Gold prices climbed back above $1,900 an ounce on Friday to trade at their highest in nearly three weeks, as Israel ordered over a million people to evacuate Gaza, lifting safe-haven demand for the precious metal.

“The events in the Middle East have taken center stage, vastly overshadowing market concerns and discussions,” Stephen Innes, managing director at SPI Asset Management, told MarketWatch. “The conflict and its implications have captured the world’s attention and become the primary focus of media and public discourse, temporarily diverting attention from financial and economic matters.”

The Israeli military told more than 1 million Palestinians, almost half of the population, on Friday to evacuate northern Gaza, raising expectations that a ground invasion is imminent against the ruling Hamas militant group.

“If Israel moves into Gaza with their modern-day military might, when considering the presence of hostile actors in the region and the fundamental nature of the conflict being rooted in religious differences, we could be on the cusp of something significant,” said Innes.

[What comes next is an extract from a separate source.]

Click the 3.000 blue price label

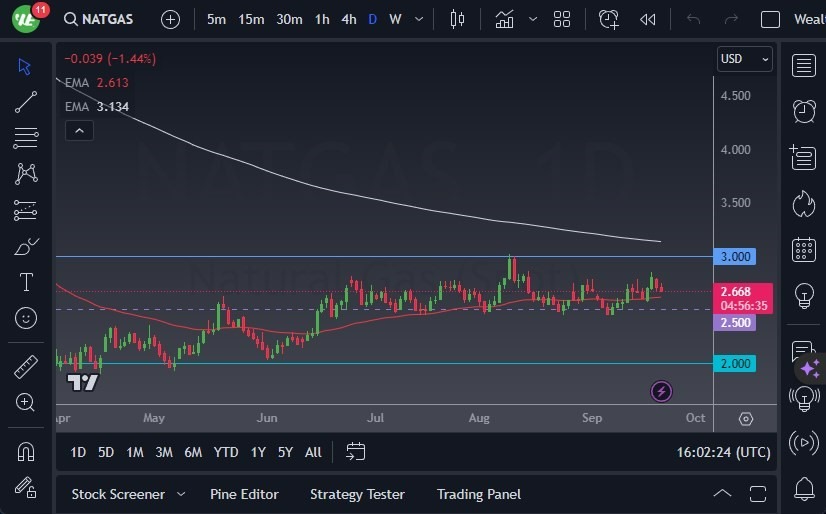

Given that, “I think it is fear of war driving gold,” he said. “I don’t think traders wanted to be short oil or gold…over the weekend, just in case multiple Middle East powder kegs explode.”

Against that backdrop, the December gold contract GCZ23, +3.10% GC00, +3.10% climbed by $40.20, or 2.1%, to $1,923.20 an ounce on Comex. Prices for a most-active contract haven’t settled at a level this high since Sept. 25, according to FactSet data.

“You know what they say in the gold market is to never let a good crisis go to waste,” said Innes. “Indeed, geopolitical risk is starting to take charge across a swath of cross-assets where gold and oil bulls are doing the early victory laps.”

Gold prices had already moved up in recent days, with Thursday’s decline marking the first in five trading sessions.

Gold futures traded as low as $1,823.50 on Oct. 6, the lowest intraday level since March, then traded mostly higher in the wake of last Saturday’s Hamas attack on Israel.

Gold has gained more than 4% since hitting a multimonth low earlier in October, buoyed in part by declining bond yields as “investors increased bets on the end of the Federal Reserve’s hiking cycle,” said Ricardo Evangelista, senior analyst at ActivTrades, in emailed commentary.

Meanwhile, Adrian Ash, director of research at BullionVault, told MarketWatch that any talk of “safe haven” flows into gold “misses the fact” that most bullion-backed exchange-traded funds have actually continued to shrink so far this week, rather than expand.

Users of BullionVault have been net sellers since the weekend too, albeit very marginally after more chose to take profits in September, he said.

“With the stock market also continuing to rise despite the worsening regional tensions, it seems investors — for now at least — are watching what happens to interest-rate expectations more than they’re watching the dreadful news from the Middle East,” said Ash.